--- What you should do ---
Reproduce each line of the data below word for word, leaving out the pictures.

--- Material to process ---
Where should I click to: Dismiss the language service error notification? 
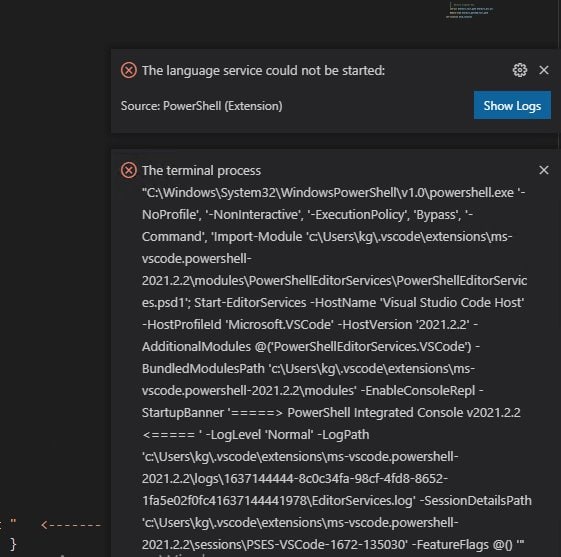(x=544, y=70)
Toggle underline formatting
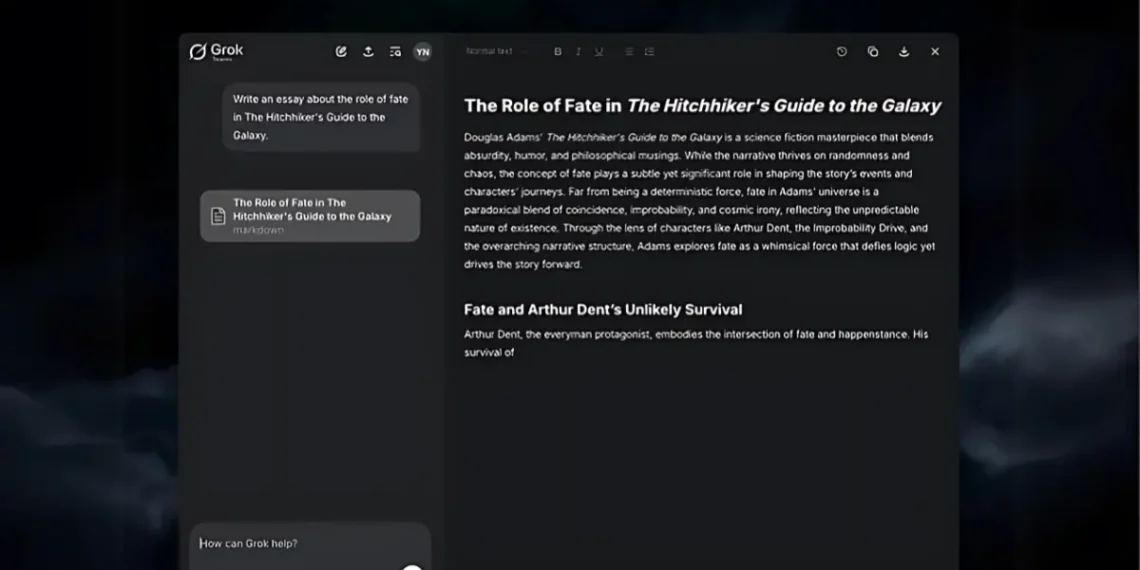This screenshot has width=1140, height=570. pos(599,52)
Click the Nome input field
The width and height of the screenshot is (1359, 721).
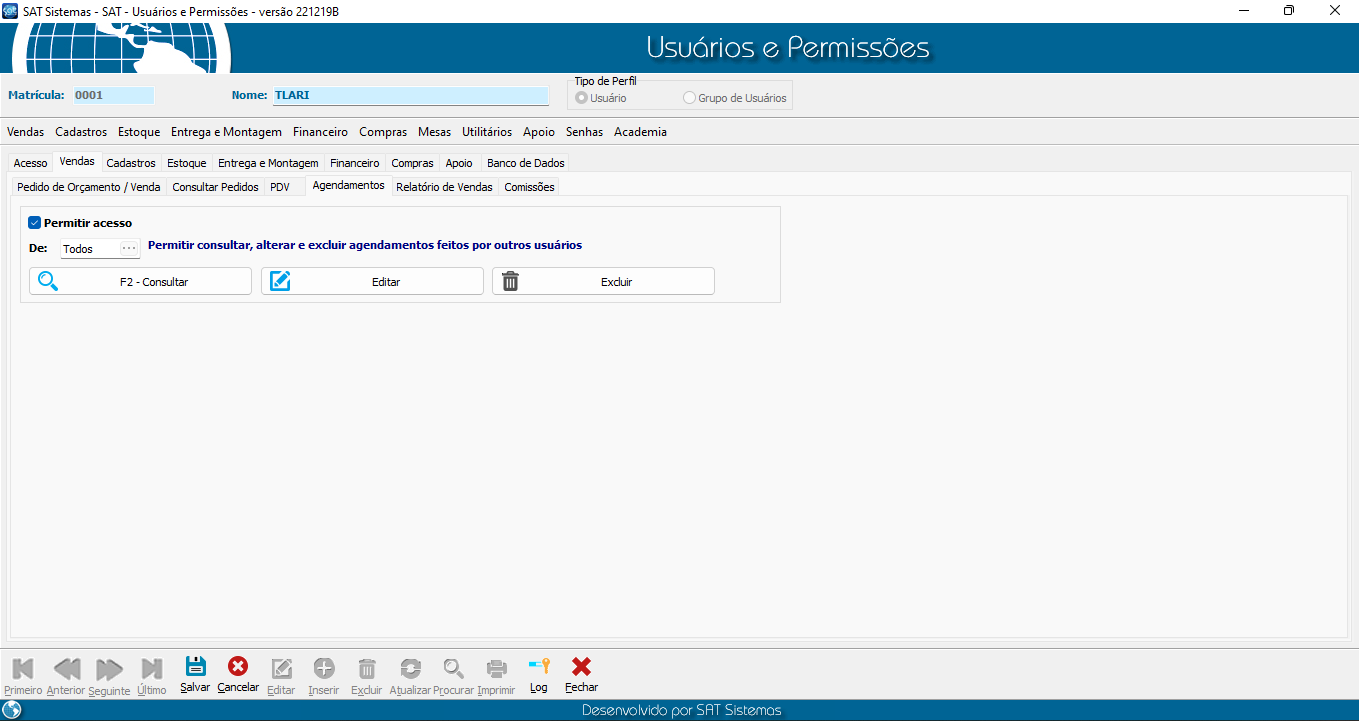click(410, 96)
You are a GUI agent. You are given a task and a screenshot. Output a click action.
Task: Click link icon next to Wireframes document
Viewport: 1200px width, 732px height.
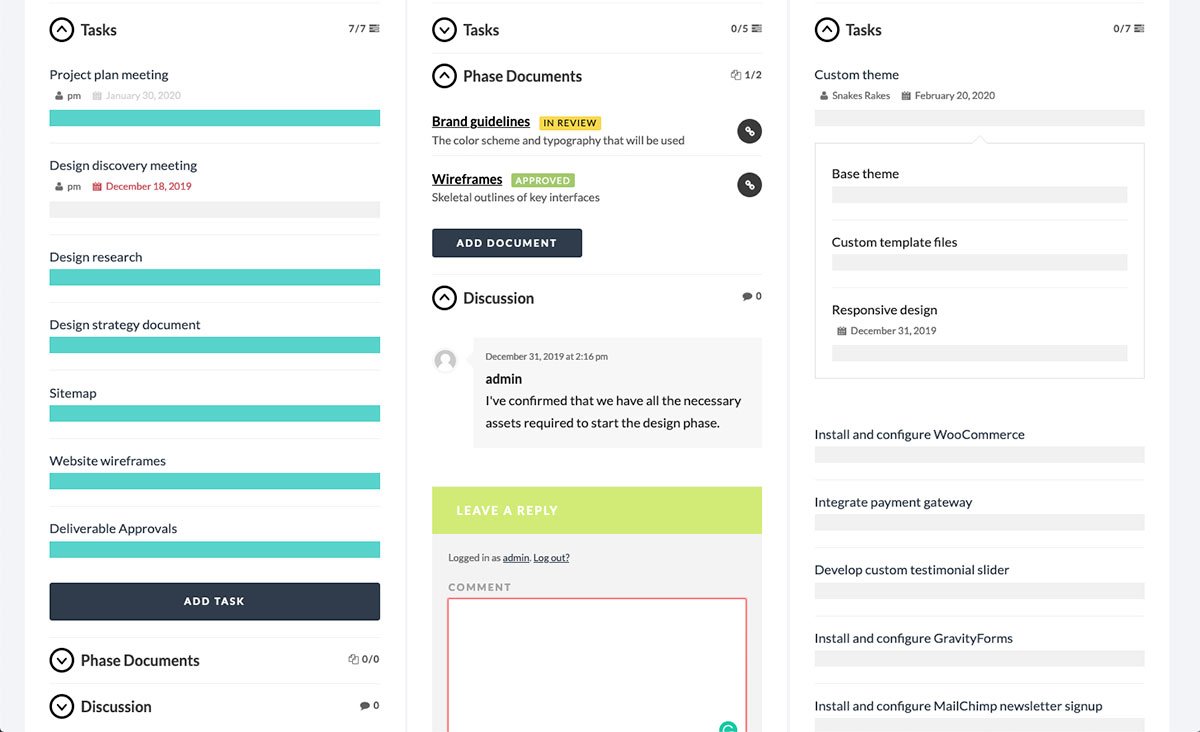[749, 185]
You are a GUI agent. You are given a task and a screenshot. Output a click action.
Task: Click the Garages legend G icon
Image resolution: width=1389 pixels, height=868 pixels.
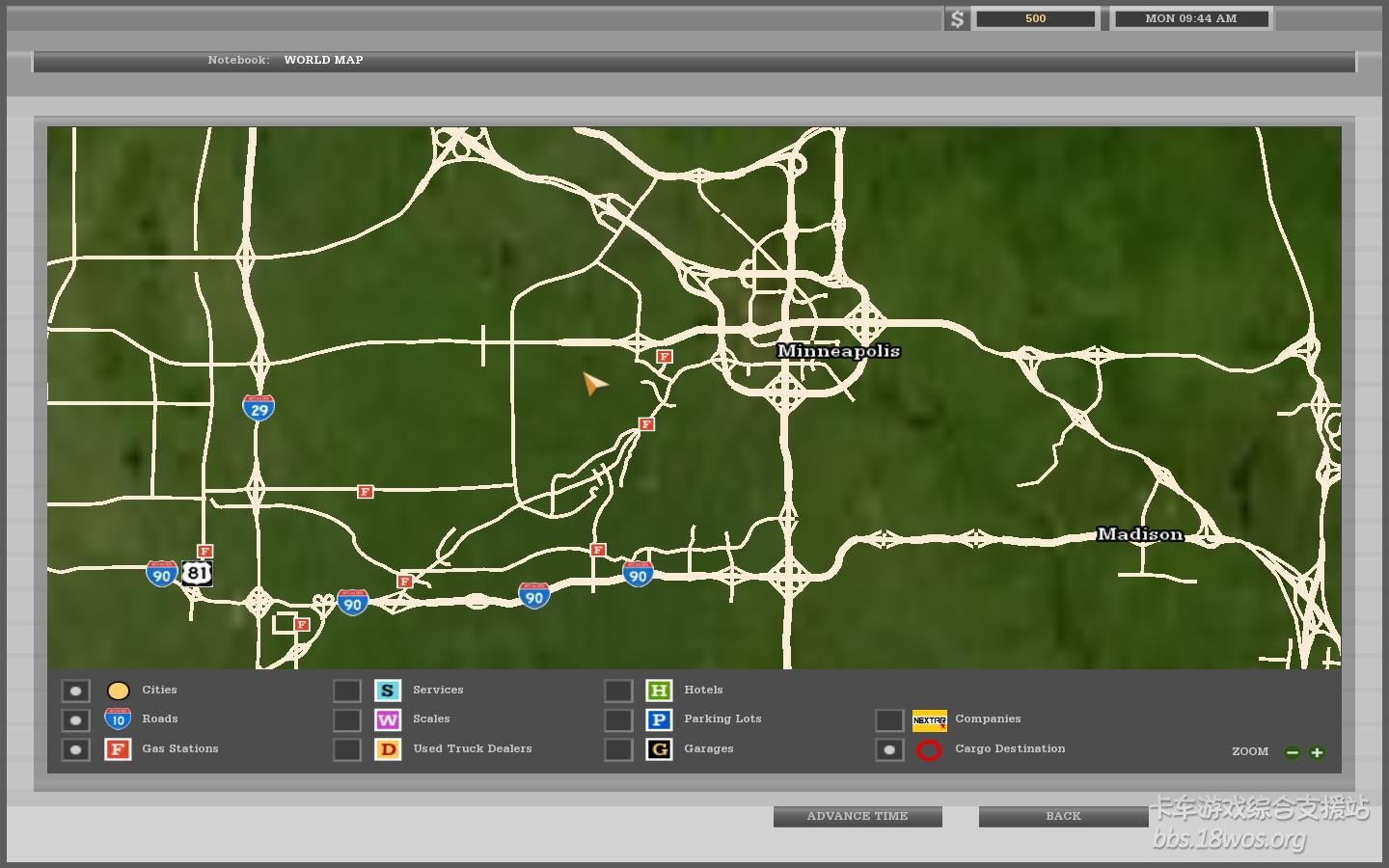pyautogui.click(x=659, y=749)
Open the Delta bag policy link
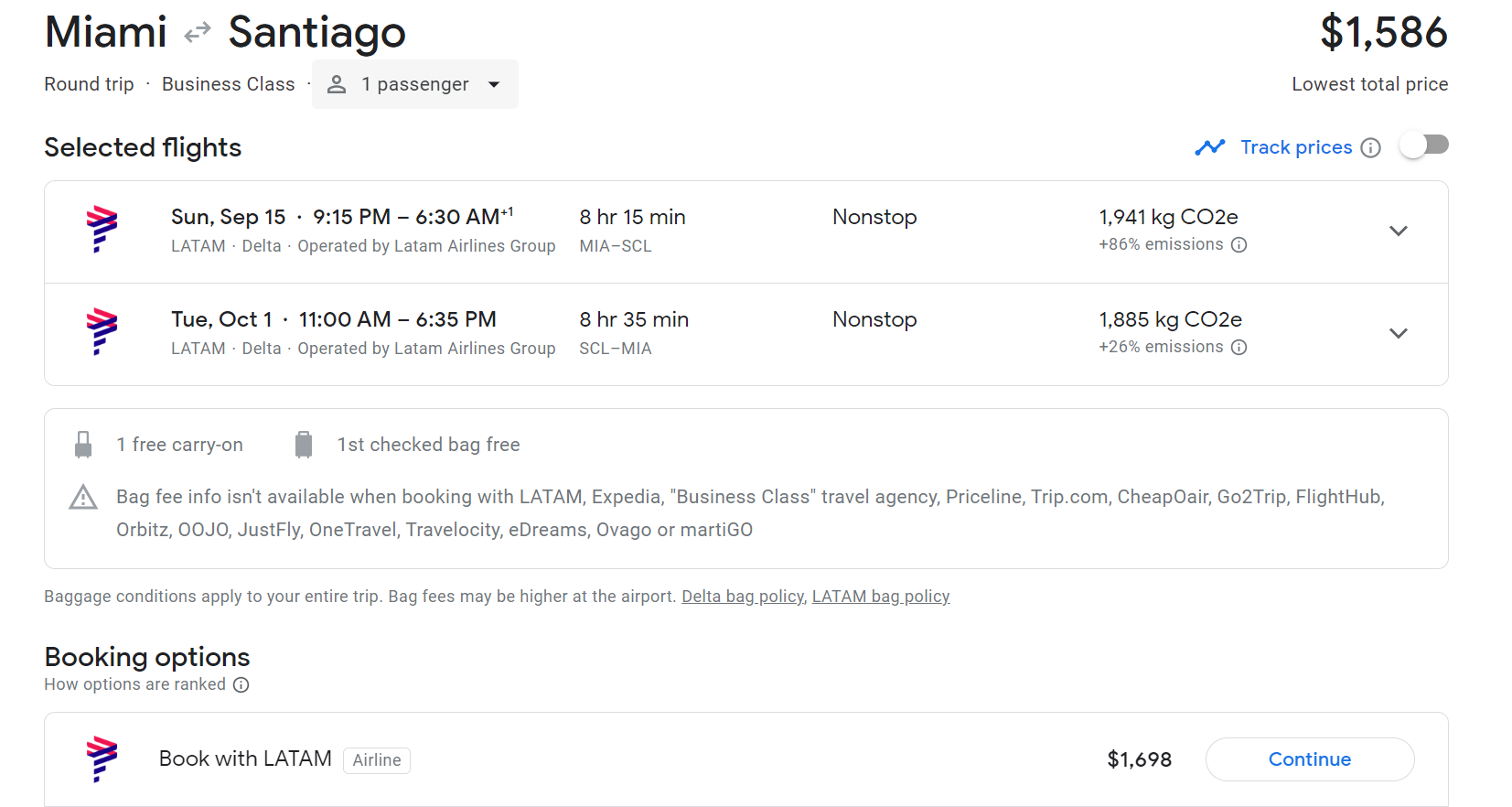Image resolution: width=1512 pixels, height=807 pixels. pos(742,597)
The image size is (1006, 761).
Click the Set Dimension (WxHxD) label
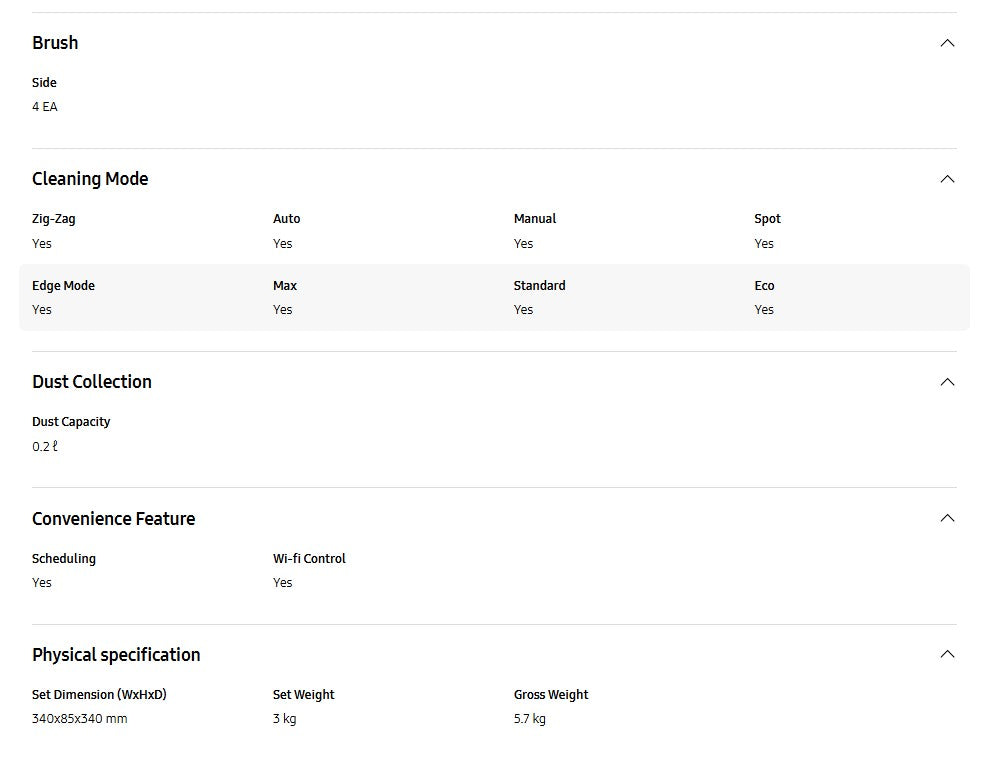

--- Task response ---
Where should I click to: Dismiss the language service error notification? 
(x=544, y=70)
Toggle underline formatting
This screenshot has width=1140, height=570. pos(599,52)
Click the Nome input field
The width and height of the screenshot is (1359, 721).
click(410, 96)
You are a GUI agent. You are given a task and a screenshot. Output a click action.
Task: Click link icon next to Wireframes document
Viewport: 1200px width, 732px height.
[749, 185]
You are a GUI agent. You are given a task and a screenshot. Output a click action.
Task: Click the Garages legend G icon
Image resolution: width=1389 pixels, height=868 pixels.
pyautogui.click(x=659, y=749)
Open the Delta bag policy link
Image resolution: width=1512 pixels, height=807 pixels. pos(742,597)
The image size is (1006, 761).
Click the Set Dimension (WxHxD) label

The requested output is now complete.